### Aim of the exercise
Rewrite the lines below from the one containing "Click the black" down to the one containing "The height and", substituting "triangle" for "arrow" and leaving everything else unchanged.

### Dataset excerpts

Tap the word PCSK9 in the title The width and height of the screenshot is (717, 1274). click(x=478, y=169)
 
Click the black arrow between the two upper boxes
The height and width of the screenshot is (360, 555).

==

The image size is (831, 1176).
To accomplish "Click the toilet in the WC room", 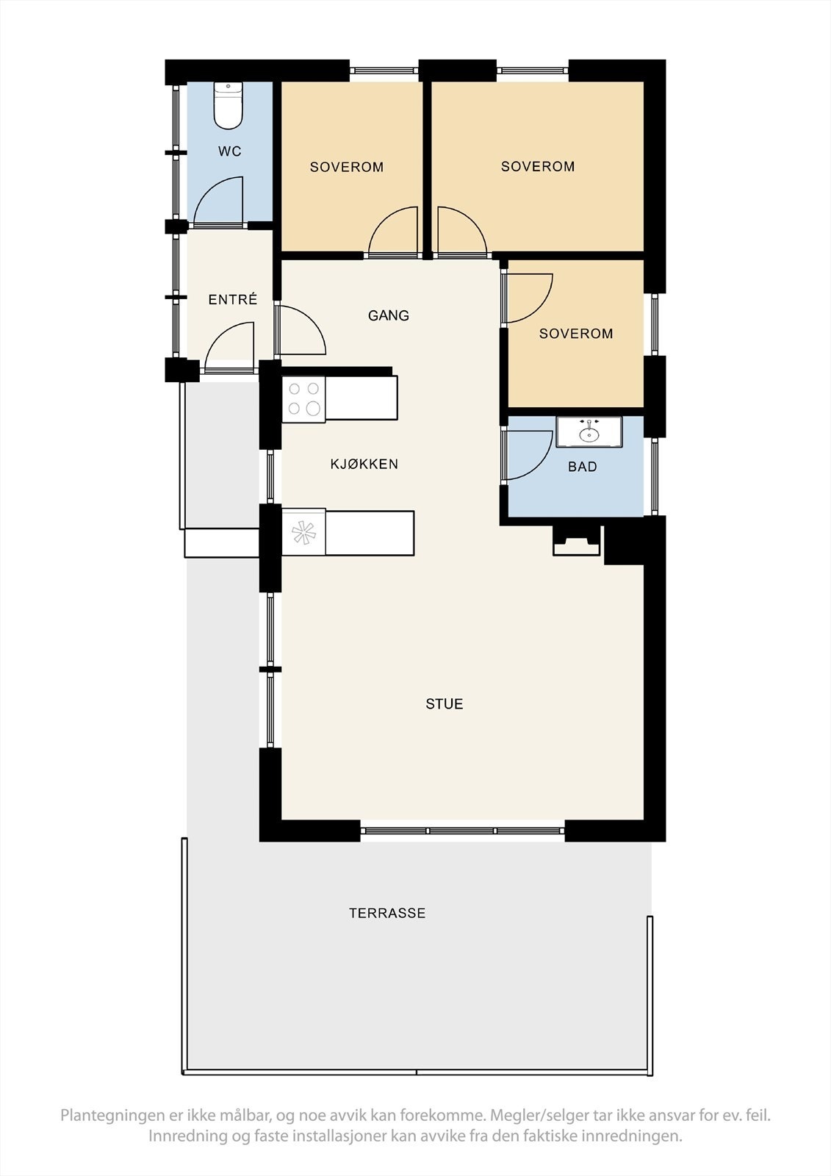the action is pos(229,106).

### Written reply
Click the black triangle between the two upper boxes
The height and width of the screenshot is (360, 555).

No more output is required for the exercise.